### Supplied data
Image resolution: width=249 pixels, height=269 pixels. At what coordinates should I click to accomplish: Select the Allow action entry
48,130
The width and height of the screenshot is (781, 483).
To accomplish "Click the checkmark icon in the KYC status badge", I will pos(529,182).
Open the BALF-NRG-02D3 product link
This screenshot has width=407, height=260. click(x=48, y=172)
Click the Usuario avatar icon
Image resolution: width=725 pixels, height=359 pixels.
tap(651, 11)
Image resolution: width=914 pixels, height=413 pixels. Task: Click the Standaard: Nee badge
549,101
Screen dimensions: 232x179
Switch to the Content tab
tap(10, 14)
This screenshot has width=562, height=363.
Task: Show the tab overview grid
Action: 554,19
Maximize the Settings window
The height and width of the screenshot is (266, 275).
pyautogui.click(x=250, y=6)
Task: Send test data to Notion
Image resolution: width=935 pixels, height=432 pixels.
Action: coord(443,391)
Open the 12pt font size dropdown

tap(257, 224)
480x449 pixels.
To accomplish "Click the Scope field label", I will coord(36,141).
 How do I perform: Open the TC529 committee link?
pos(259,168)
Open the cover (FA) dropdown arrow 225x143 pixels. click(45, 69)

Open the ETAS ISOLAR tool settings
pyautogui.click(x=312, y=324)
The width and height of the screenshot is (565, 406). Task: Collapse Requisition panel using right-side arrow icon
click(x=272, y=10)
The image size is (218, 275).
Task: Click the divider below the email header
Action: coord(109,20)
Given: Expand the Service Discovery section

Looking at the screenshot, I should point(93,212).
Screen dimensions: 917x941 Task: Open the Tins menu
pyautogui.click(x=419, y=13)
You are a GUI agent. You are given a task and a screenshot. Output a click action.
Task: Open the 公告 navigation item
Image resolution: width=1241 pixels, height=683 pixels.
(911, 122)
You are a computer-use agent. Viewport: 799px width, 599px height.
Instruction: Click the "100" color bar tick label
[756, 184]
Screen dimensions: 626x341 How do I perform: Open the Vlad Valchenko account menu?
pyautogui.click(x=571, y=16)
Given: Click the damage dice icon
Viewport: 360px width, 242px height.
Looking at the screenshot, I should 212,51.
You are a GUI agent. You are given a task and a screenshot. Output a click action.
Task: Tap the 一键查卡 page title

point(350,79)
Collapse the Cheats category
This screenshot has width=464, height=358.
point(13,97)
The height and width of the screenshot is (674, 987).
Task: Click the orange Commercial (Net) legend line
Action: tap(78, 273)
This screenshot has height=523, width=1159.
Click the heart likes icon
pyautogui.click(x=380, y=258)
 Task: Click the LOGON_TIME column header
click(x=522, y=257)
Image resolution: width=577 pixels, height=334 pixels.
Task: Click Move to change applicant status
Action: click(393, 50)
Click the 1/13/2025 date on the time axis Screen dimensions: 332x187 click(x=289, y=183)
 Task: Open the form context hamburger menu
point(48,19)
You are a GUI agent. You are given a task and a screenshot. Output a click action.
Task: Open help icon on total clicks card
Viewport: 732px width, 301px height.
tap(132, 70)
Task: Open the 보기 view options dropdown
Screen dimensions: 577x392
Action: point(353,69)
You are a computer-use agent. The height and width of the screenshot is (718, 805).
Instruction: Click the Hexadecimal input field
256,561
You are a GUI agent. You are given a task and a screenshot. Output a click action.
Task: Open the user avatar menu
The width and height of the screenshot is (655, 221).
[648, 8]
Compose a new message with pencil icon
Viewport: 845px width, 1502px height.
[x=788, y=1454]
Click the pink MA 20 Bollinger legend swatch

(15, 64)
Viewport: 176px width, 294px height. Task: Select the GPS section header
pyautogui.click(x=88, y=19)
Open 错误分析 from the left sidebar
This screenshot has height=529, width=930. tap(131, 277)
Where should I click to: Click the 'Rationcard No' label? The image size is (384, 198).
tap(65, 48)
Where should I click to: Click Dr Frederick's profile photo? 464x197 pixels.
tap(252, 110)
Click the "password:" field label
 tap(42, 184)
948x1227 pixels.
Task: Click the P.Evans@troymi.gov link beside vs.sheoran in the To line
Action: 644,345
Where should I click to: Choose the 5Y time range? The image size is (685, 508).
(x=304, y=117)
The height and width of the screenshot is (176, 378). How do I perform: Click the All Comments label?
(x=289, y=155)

### Exercise prompt
The answer must consist of every line from the entries above that contains "will".

### Problem solution
To accomplish "Click the checkmark icon in the KYC status badge", I will pos(529,182).
To accomplish "Click the Scope field label", I will coord(36,141).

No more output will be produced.